What to work on
[A] According to the account of the Bonds of the Isle of Purbeck, in what year was the Denis Bond who was returned to Parliament in 1640 Mayor of Dorchester?
[B] Summarize the account of the Bonds of the Isle of Purbeck in two sentences.

Excerpted text
The Bonds of the Isle of Purbeck

 

Now I come to the PURBECK BRANCH of the family, the descendants of Robert Bond, the younger brother of Richard Bond, sons of the original Robert and Elizabeth, heiress of the de Earths.

This Robert went to Hache Beauchamp in Somerset, where that early John le Bonnd had lived, about a hundred years before.

There are no records in between, but it looks likely that some member or members of John le Bonnd's family had settled in Cornwall, that one of them had married Elizabeth de Earth, and that the line of Hache Beauchamp had failed, and that Robert went back to carry it on. Whether this is just what happened or not, he settled there, and in 1431, Henry VI., married the daughter and heiress of Lutton, in the Isle of Purbeck in Dorset. Her name is not known.

This couple had a son, another Robert. He made an illustrious marriage with Mary, daughter of Sir John Hody of Pillesden in Dorset, who was Chief Justice of England in 1440, and whose son, Sir William Hody, was Chief Baron of the Exchequer in 1486. With Mary came wealth.

After them came William, born 1455, Denis,13 and John, born 1553, and then another Denis, born 1588, died 1658 all these being of Lutton.

This Denis, a woollen draper of Dorchester by trade, was a famous politician. He was Mayor of Dorchester in 1635, and was returned to Parliament along with a Denzil Hollis in 1640. Even at the outset of his parliamentary career he was a decided adherent of the party of reform. He was;-- "Very severe and resolved against the church and the court". He was invited to sit on the commission to try Charles I., but like many others, he refused to go so far as to condemn the King, and did not sit.

On February 4th. 1649, after the King's trail, he was elected a member of the Council of State, (in the Commons), being re-elected every year until 1653. He sat on many committees, the most important being the committee for trade and foreign affairs, and the Admiralty committee, both standing committees.

He also sat from time to time on minor committees, such as disposing of the prisoners taken at Worcester, considering how best to prevent the exportation of corn, or raising money to pay the judges.

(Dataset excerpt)
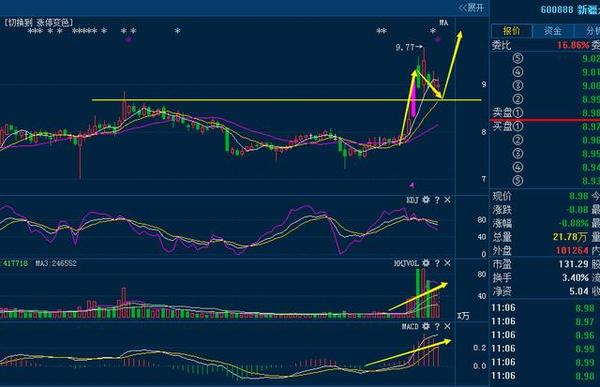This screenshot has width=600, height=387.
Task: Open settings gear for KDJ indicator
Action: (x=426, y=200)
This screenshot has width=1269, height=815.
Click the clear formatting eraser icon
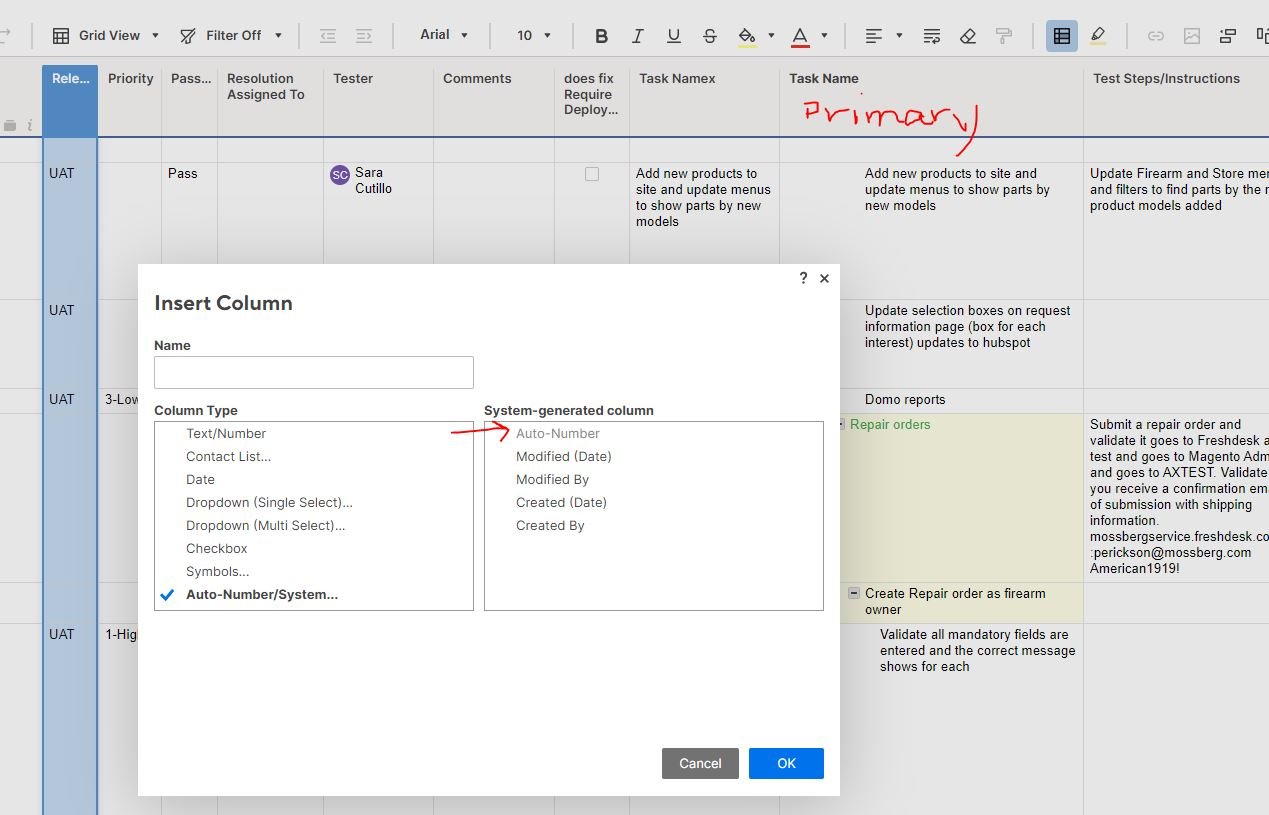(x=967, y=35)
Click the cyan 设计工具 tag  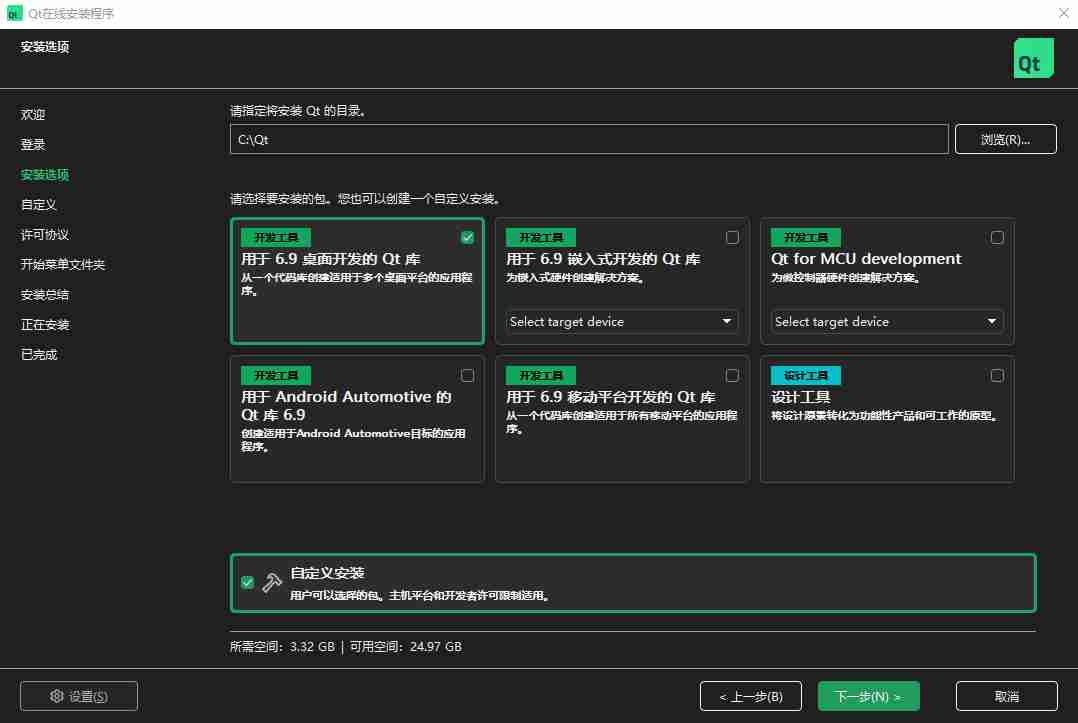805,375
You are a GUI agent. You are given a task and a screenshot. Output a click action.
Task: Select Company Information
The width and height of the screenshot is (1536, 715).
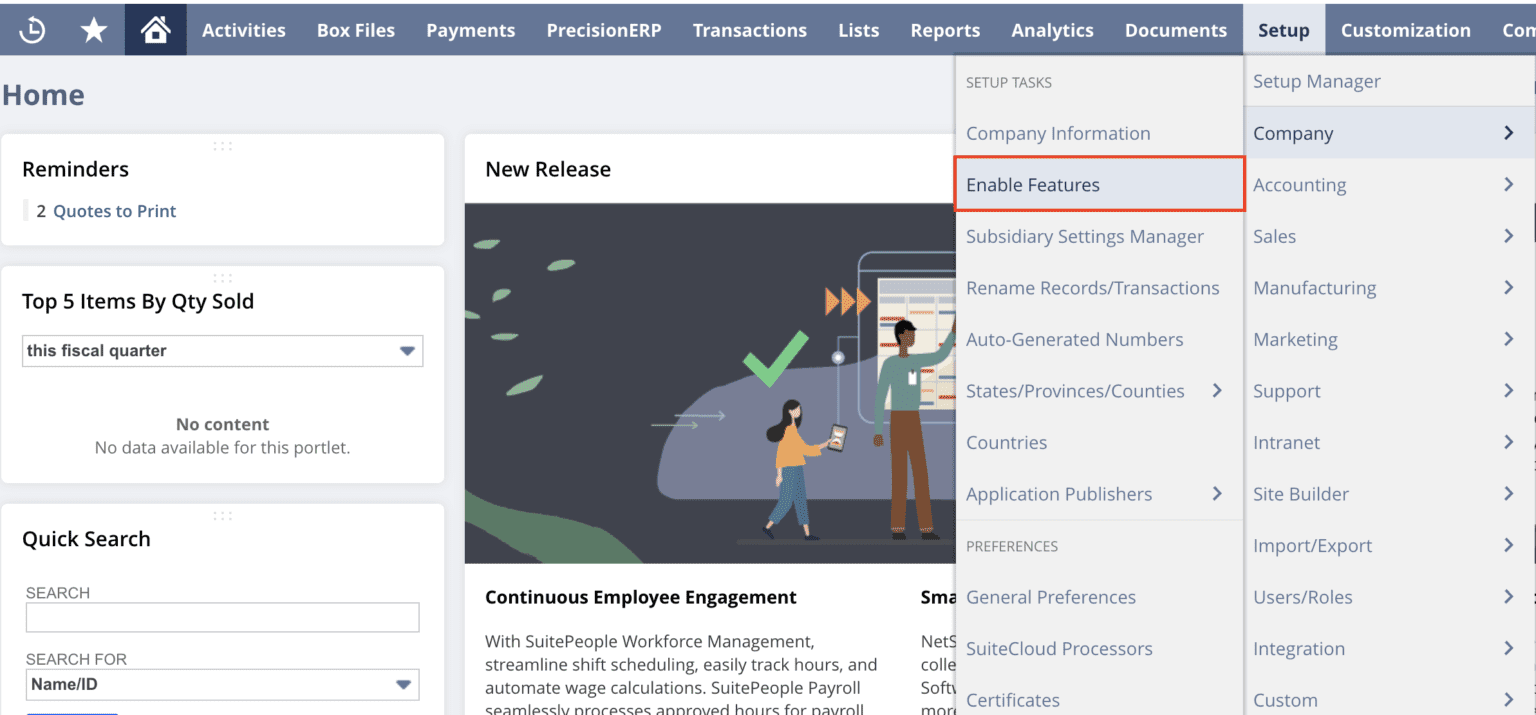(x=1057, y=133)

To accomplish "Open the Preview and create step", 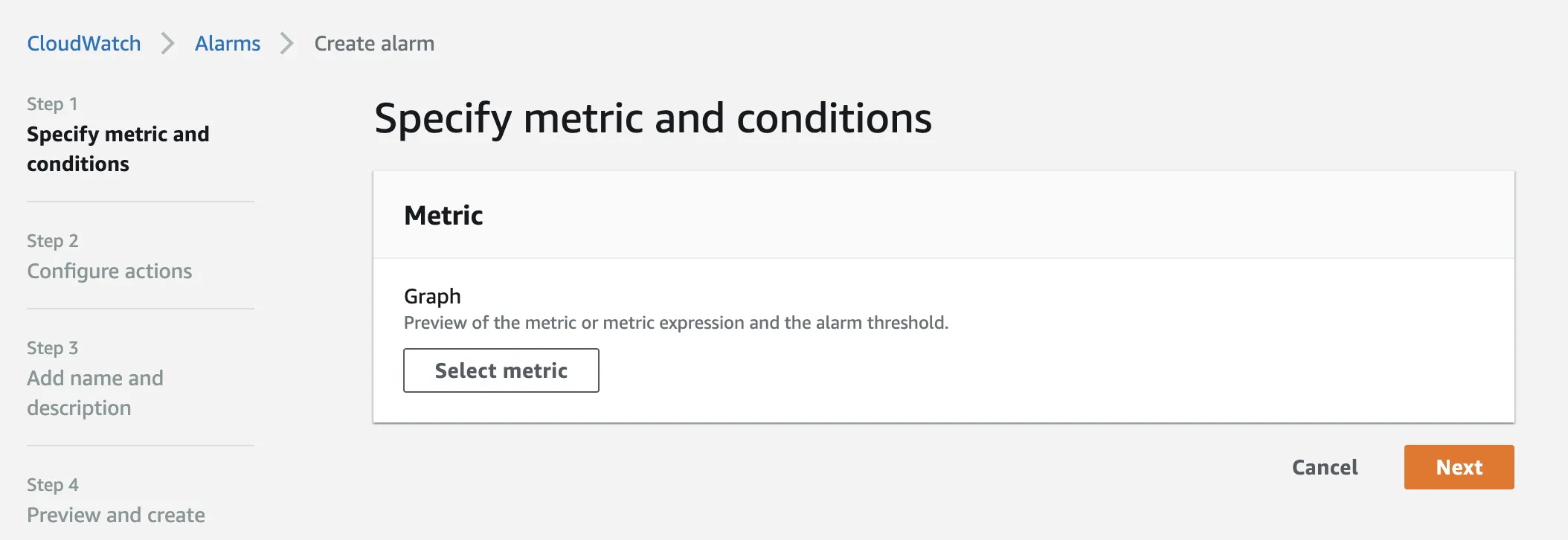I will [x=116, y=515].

The replies
[A] 1635

[B] The account traces the Purbeck branch of the Bond family from Robert Bond, who settled at Hache Beauchamp in Somerset and married the heiress of Lutton in the Isle of Purbeck, through several generations of descendants of Lutton. Its chief figure, Denis Bond, a Dorchester woolen draper and mayor, entered Parliament in 1640 as an adherent of reform, did not sit on the commission to try Charles I, and served on the Council of State from 1649 to 1653 and on many committees.